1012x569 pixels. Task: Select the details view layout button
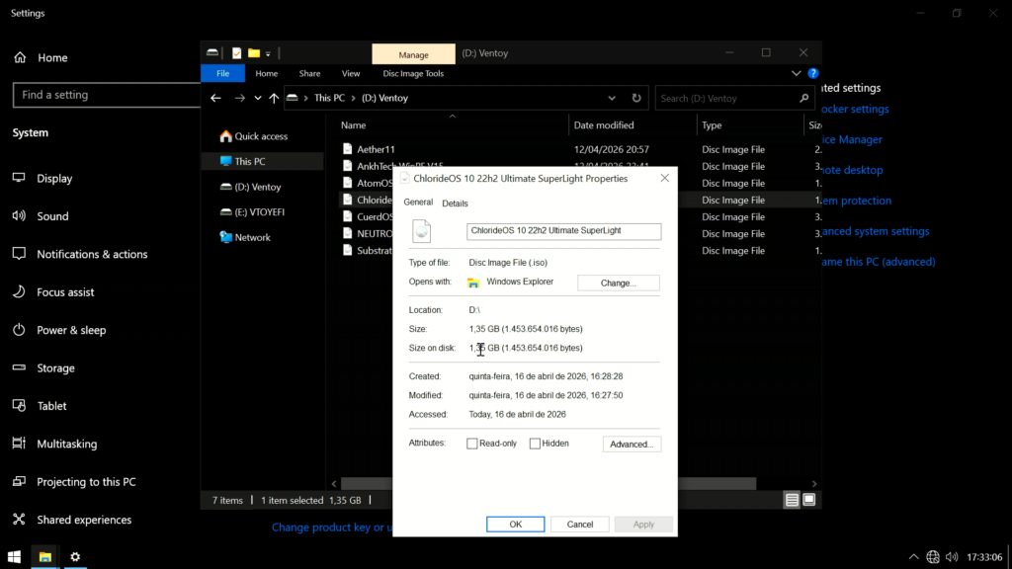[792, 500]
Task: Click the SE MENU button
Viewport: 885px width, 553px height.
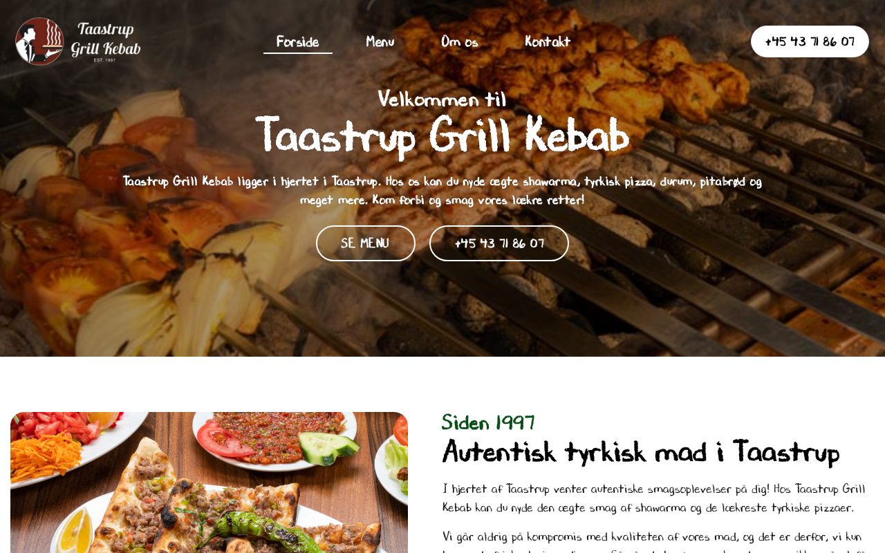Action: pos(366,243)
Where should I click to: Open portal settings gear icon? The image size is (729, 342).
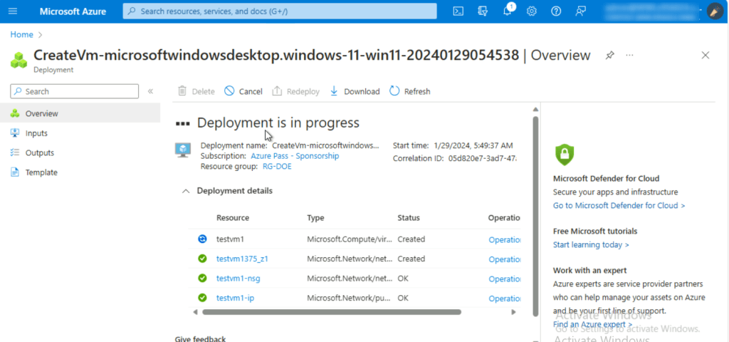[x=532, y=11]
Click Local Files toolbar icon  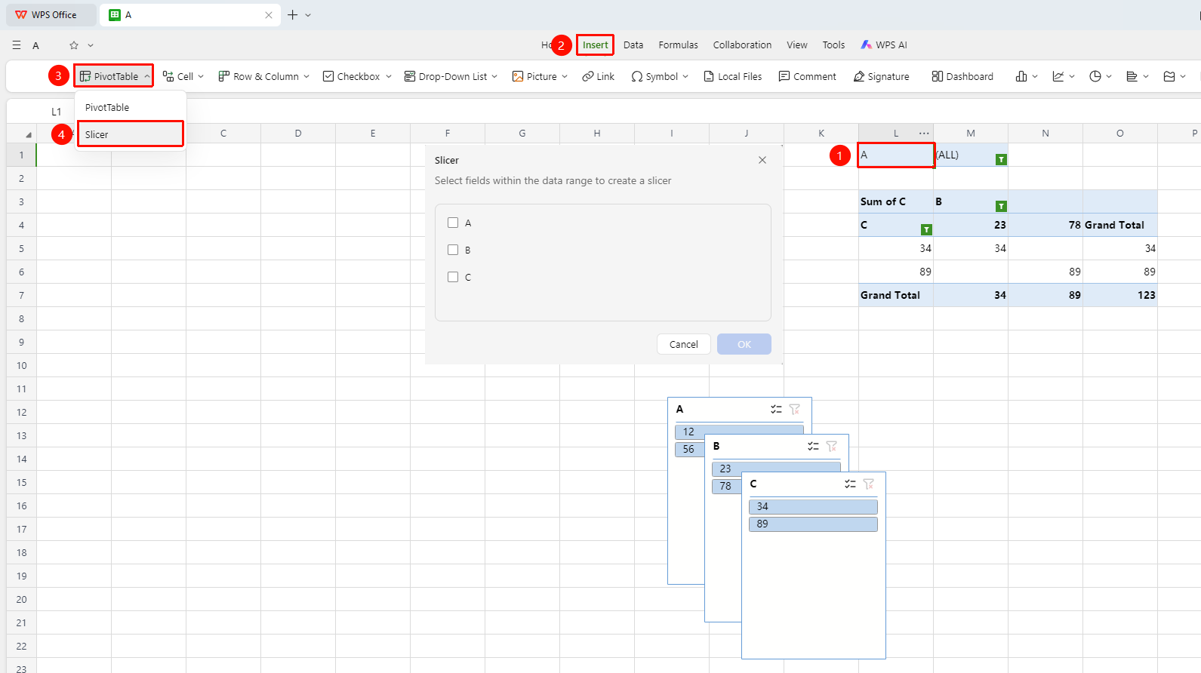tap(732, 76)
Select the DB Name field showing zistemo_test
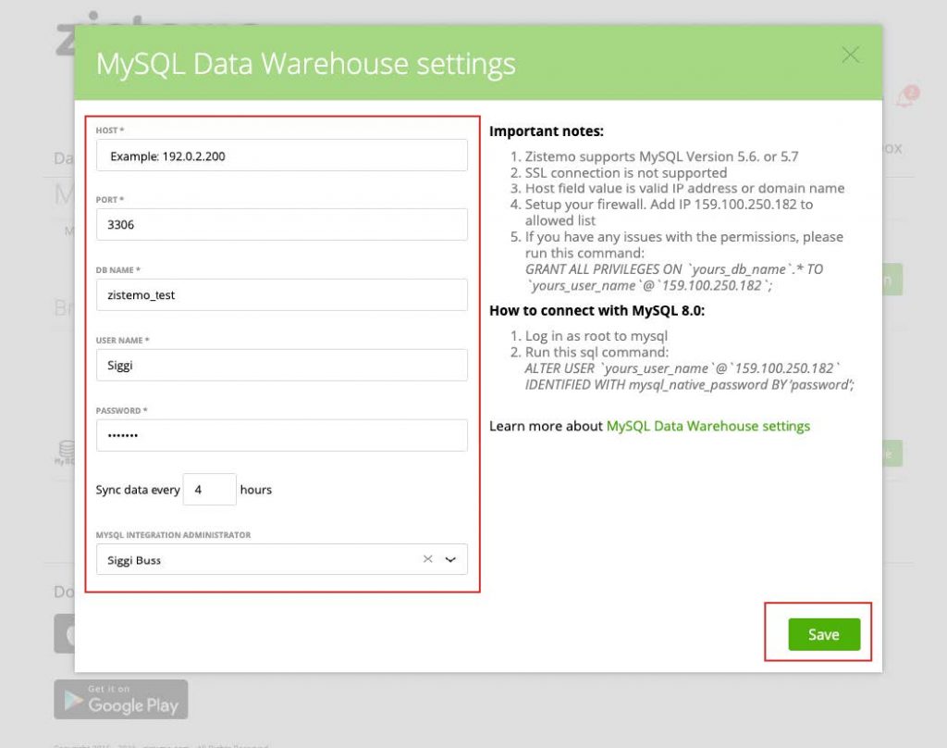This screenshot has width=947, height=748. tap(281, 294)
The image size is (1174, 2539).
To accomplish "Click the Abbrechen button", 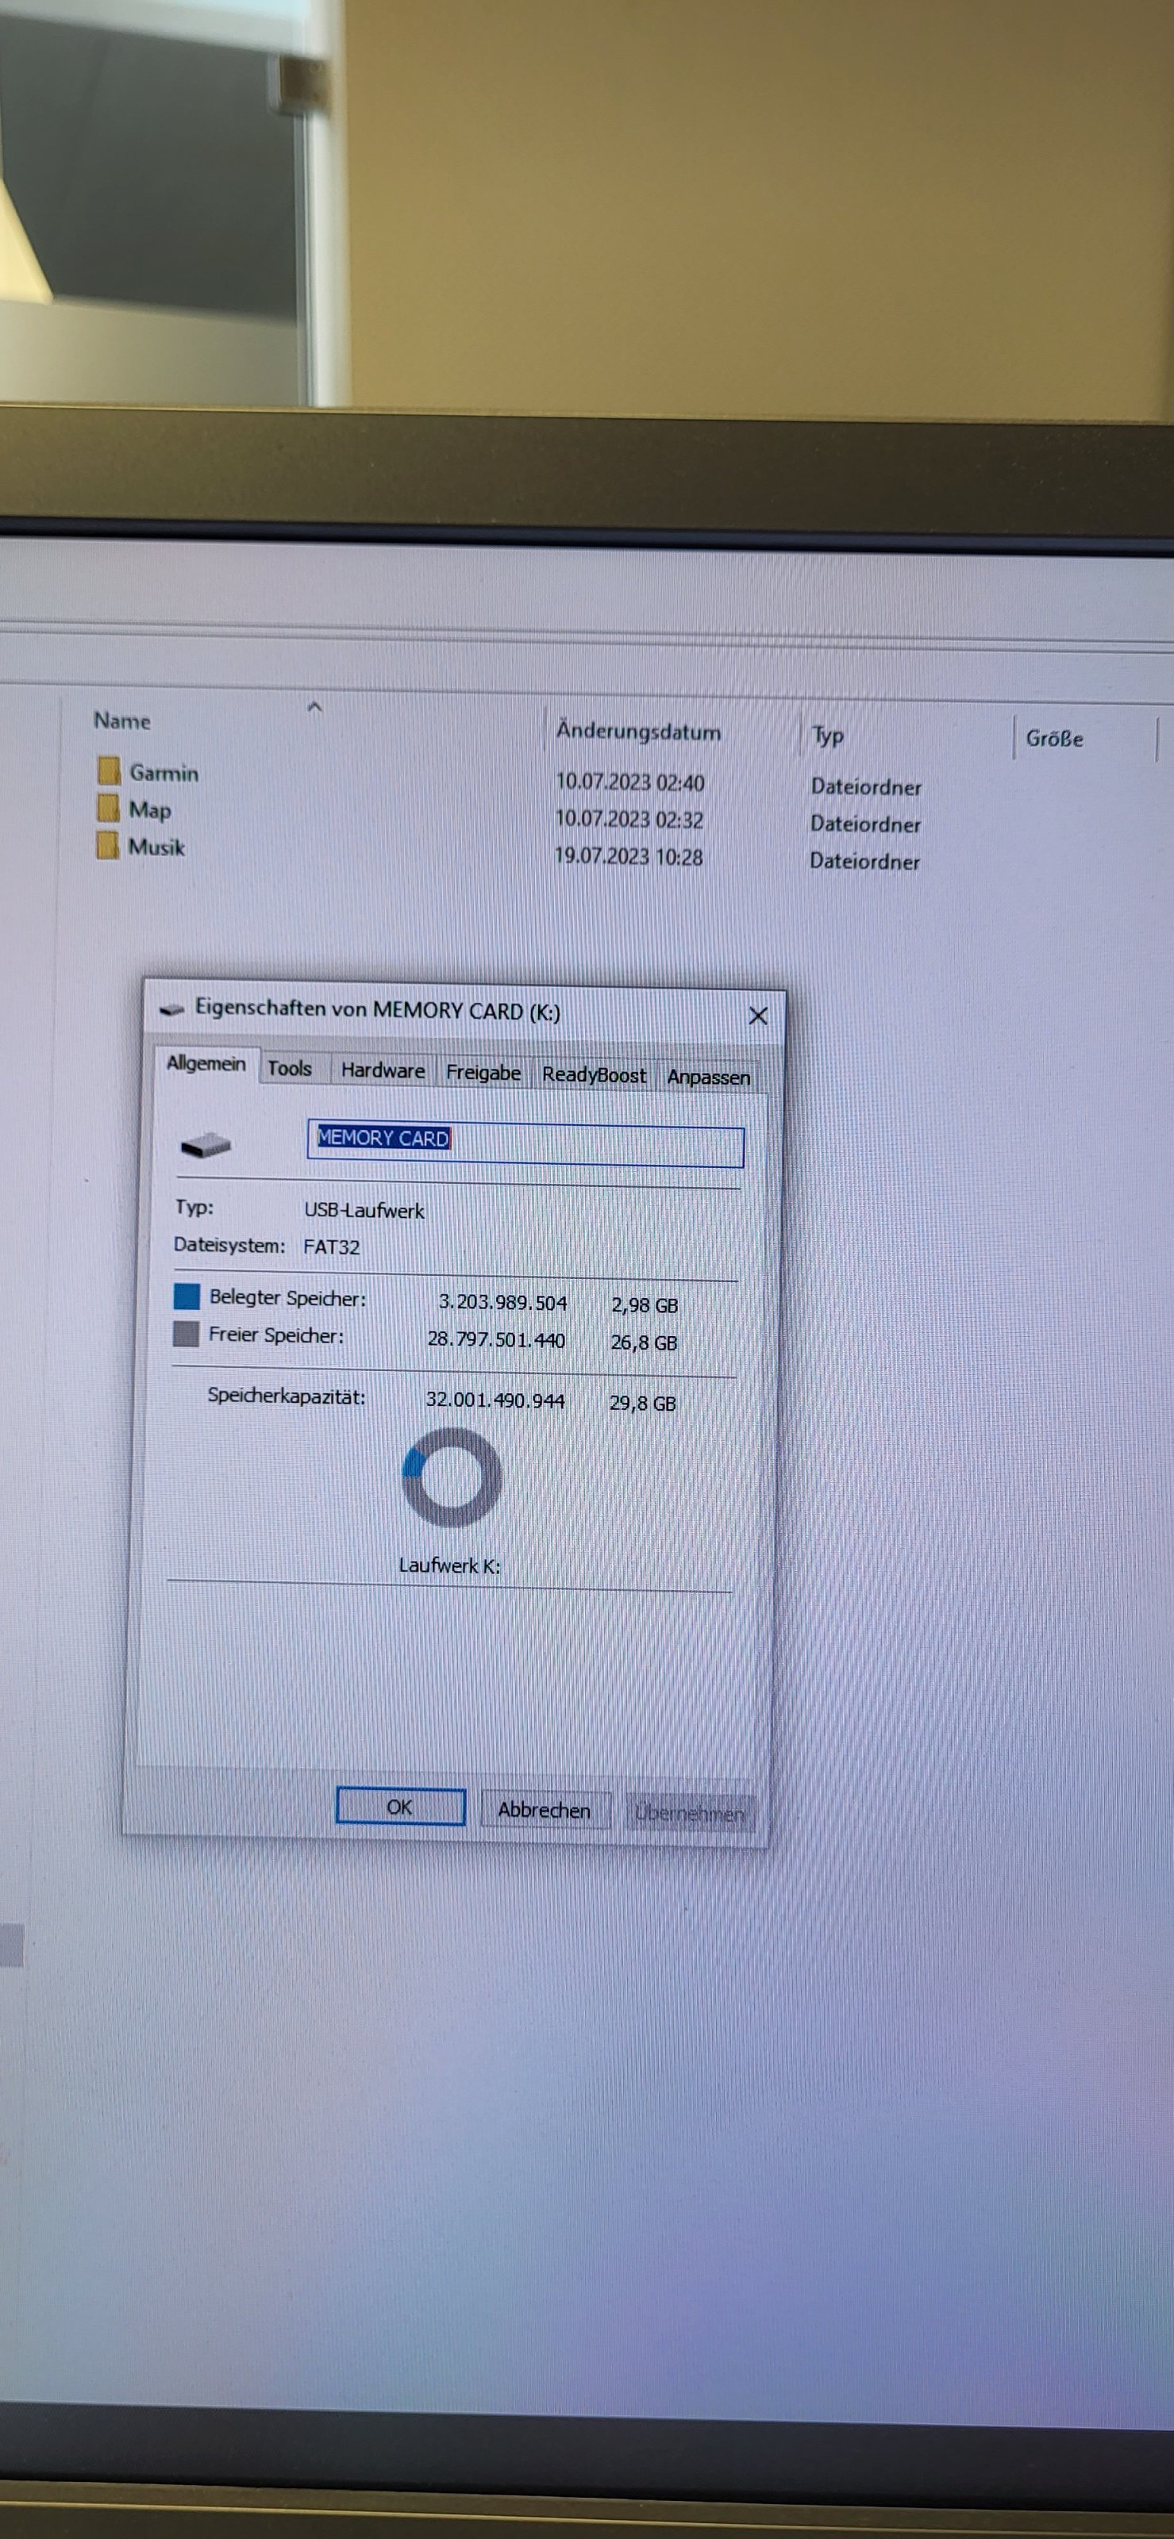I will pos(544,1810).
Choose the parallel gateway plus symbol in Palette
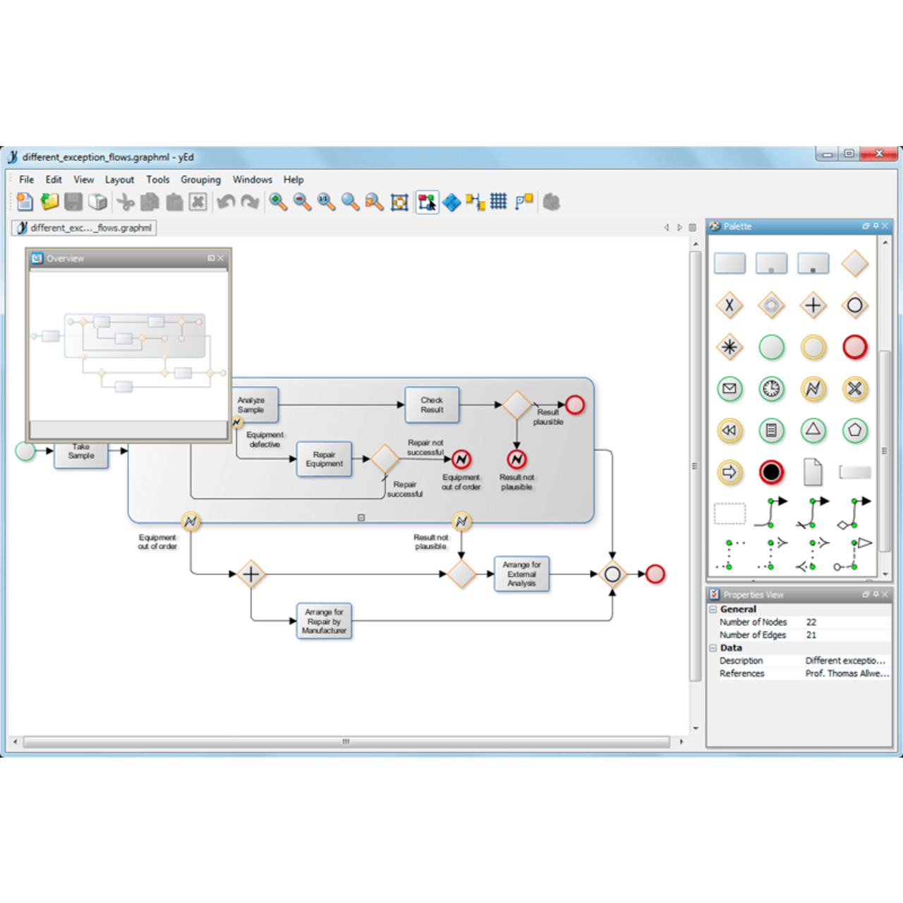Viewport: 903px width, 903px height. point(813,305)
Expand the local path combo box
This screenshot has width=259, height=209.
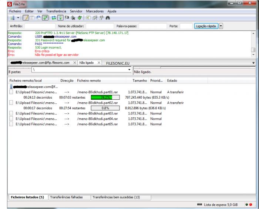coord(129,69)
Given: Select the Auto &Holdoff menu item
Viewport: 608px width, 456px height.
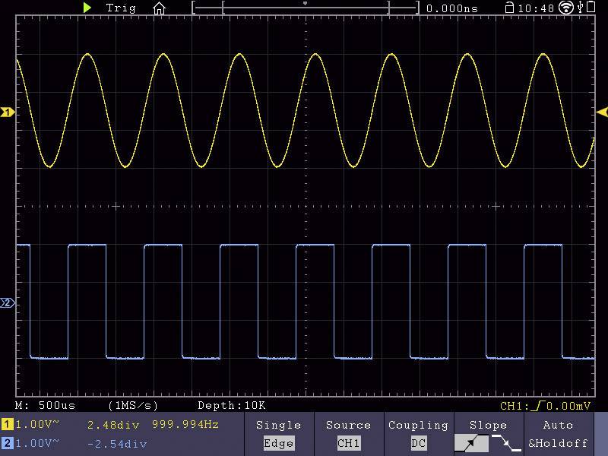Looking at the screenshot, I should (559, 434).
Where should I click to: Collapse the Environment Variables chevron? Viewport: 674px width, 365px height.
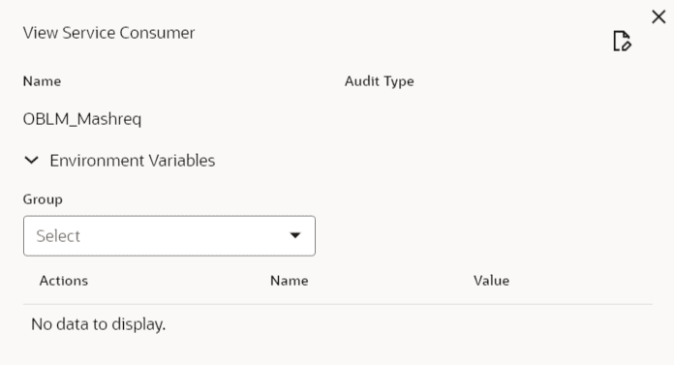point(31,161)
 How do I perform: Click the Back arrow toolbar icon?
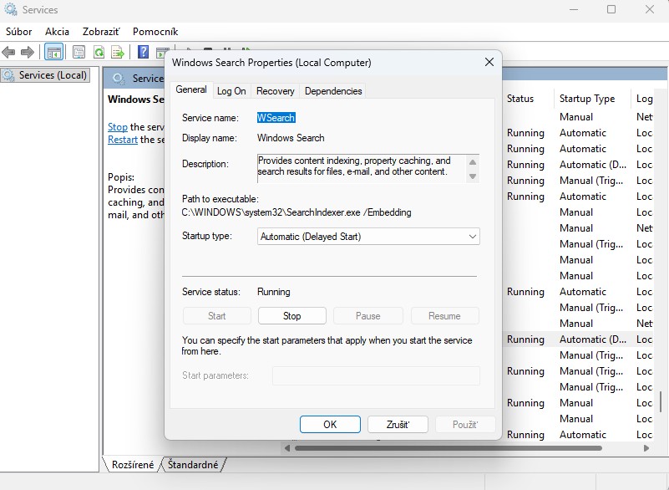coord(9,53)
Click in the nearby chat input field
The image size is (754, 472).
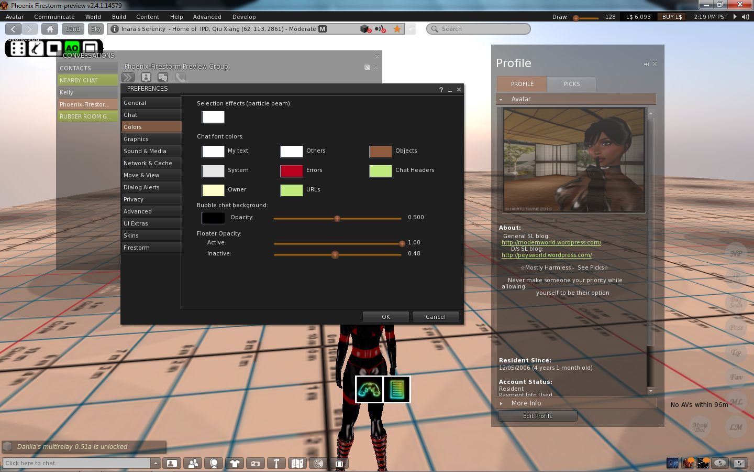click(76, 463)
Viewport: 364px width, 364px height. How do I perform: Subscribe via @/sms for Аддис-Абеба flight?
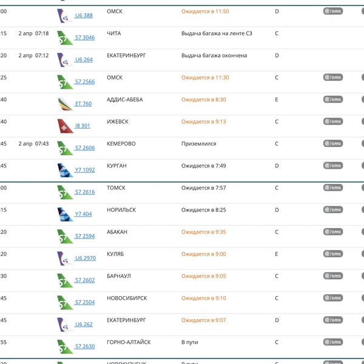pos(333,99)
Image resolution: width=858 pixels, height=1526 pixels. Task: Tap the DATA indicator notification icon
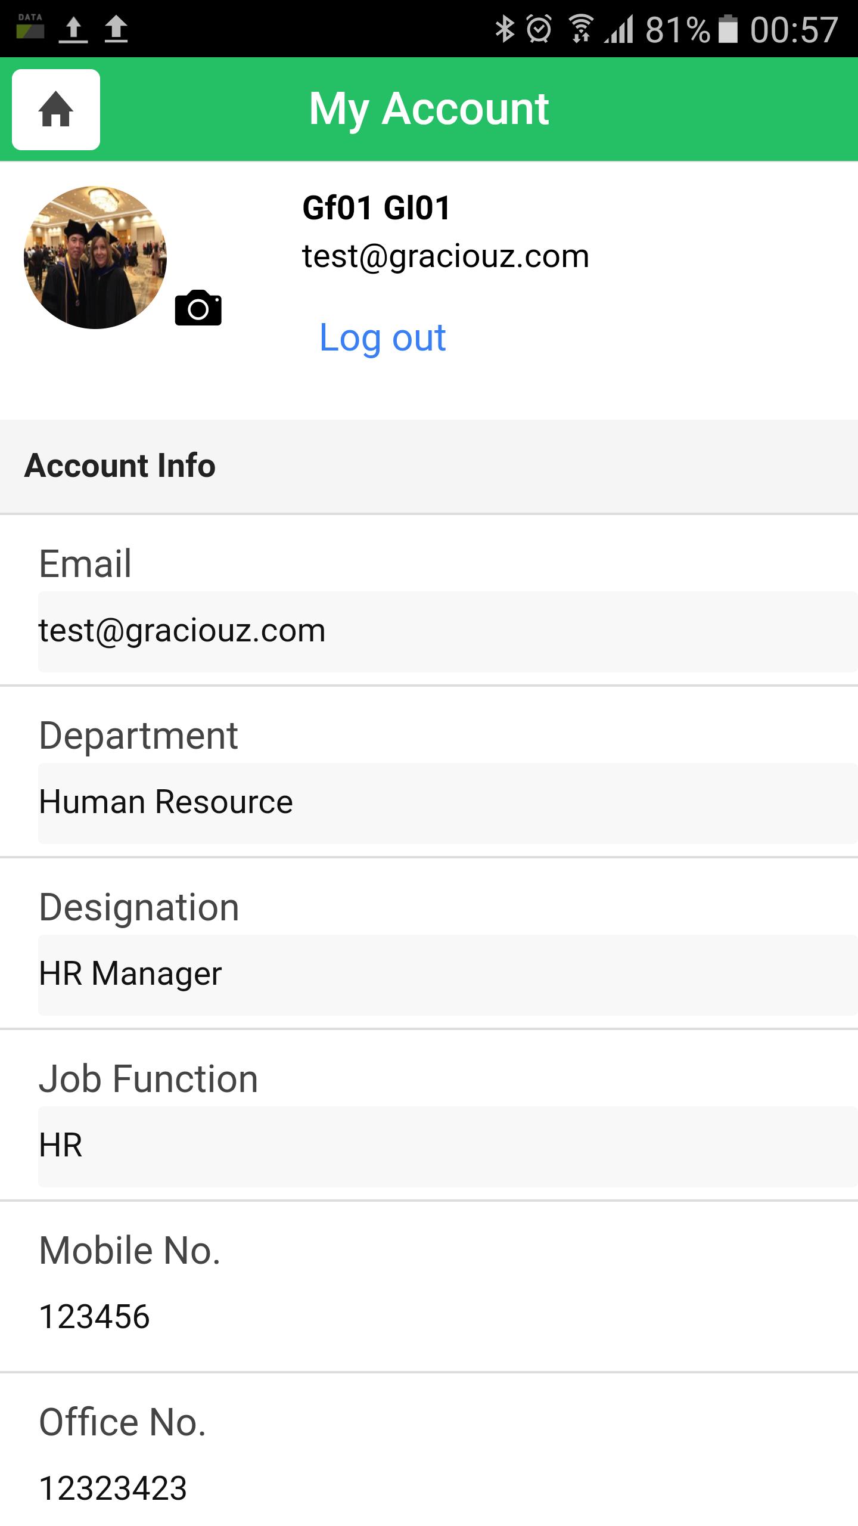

__Task prompt__.
Your reply should give again exactly the lines from the one with "Where should I click to: Collapse" through the last line of the data, with both ends included and pictures left out.

__Response to the task__.
Where should I click to: Collapse the Environment Variables chevron? Viewport: 674px width, 365px height.
point(31,161)
 How do I perform: Click the Back arrow toolbar icon?
coord(9,53)
Click in the nearby chat input field
The image size is (754, 472).
click(76, 463)
Viewport: 364px width, 364px height. How do I perform: Subscribe via @/sms for Аддис-Абеба flight?
pos(333,99)
Image resolution: width=858 pixels, height=1526 pixels. Task: Tap the DATA indicator notification icon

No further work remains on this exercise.